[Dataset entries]
+++
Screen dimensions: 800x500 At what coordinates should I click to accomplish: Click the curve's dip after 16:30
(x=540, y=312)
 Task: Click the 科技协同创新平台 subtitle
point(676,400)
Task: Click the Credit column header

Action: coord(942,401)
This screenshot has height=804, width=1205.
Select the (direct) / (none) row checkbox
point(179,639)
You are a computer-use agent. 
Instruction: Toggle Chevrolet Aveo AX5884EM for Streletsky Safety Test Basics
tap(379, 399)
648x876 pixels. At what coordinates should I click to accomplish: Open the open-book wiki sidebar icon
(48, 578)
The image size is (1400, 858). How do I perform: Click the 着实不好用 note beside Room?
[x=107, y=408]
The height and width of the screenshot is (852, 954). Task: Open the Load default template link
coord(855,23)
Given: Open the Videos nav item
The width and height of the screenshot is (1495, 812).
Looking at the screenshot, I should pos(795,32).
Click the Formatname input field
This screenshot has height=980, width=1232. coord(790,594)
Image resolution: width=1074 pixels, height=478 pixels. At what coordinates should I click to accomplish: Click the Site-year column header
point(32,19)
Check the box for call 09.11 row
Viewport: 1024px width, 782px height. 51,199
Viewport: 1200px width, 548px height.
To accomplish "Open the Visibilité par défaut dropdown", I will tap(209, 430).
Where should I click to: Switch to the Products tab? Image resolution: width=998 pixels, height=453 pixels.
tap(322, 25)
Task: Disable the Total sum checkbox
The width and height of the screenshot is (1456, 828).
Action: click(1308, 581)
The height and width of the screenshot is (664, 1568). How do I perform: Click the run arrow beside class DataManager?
+++
*Exercise brief*: Please turn the entries above into a Markdown table with two columns, Row and Entry, giving each line its own numbered row and leaving out blank lines.

*Task result*:
| Row | Entry |
|---|---|
| 1 | Screen dimensions: 800x500 At what coordinates should I click to accomplish: Click the curve's dip after 16:30 |
| 2 | (x=540, y=312) |
| 3 |  Task: Click the 科技协同创新平台 subtitle |
| 4 | point(676,400) |
| 5 | Task: Click the Credit column header |
| 6 | Action: coord(942,401) |
| 7 | This screenshot has height=804, width=1205. |
| 8 | Select the (direct) / (none) row checkbox |
| 9 | point(179,639) |
| 10 | You are a computer-use agent.  |
| 11 | Instruction: Toggle Chevrolet Aveo AX5884EM for Streletsky Safety Test Basics |
| 12 | tap(379, 399) |
| 13 | 648x876 pixels. At what coordinates should I click to accomplish: Open the open-book wiki sidebar icon |
| 14 | (48, 578) |
| 15 | The image size is (1400, 858). How do I perform: Click the 着实不好用 note beside Room? |
| 16 | [x=107, y=408] |
| 17 | The height and width of the screenshot is (852, 954). Task: Open the Load default template link |
| 18 | coord(855,23) |
| 19 | Given: Open the Videos nav item |
| 20 | The width and height of the screenshot is (1495, 812). |
| 21 | Looking at the screenshot, I should pos(795,32). |
| 22 | Click the Formatname input field |
| 23 | This screenshot has height=980, width=1232. coord(790,594) |
| 24 | Image resolution: width=1074 pixels, height=478 pixels. At what coordinates should I click to accomplish: Click the Site-year column header |
| 25 | point(32,19) |
| 26 | Check the box for call 09.11 row |
| 27 | Viewport: 1024px width, 782px height. 51,199 |
| 28 | Viewport: 1200px width, 548px height. |
| 29 | To accomplish "Open the Visibilité par défaut dropdown", I will tap(209, 430). |
| 30 | Where should I click to: Switch to the Products tab? Image resolution: width=998 pixels, height=453 pixels. |
| 31 | tap(322, 25) |
| 32 | Task: Disable the Total sum checkbox |
| 33 | The width and height of the screenshot is (1456, 828). |
| 34 | Action: click(1308, 581) |
| 35 | The height and width of the screenshot is (664, 1568). How do I perform: Click the run arrow beside class DataManager? |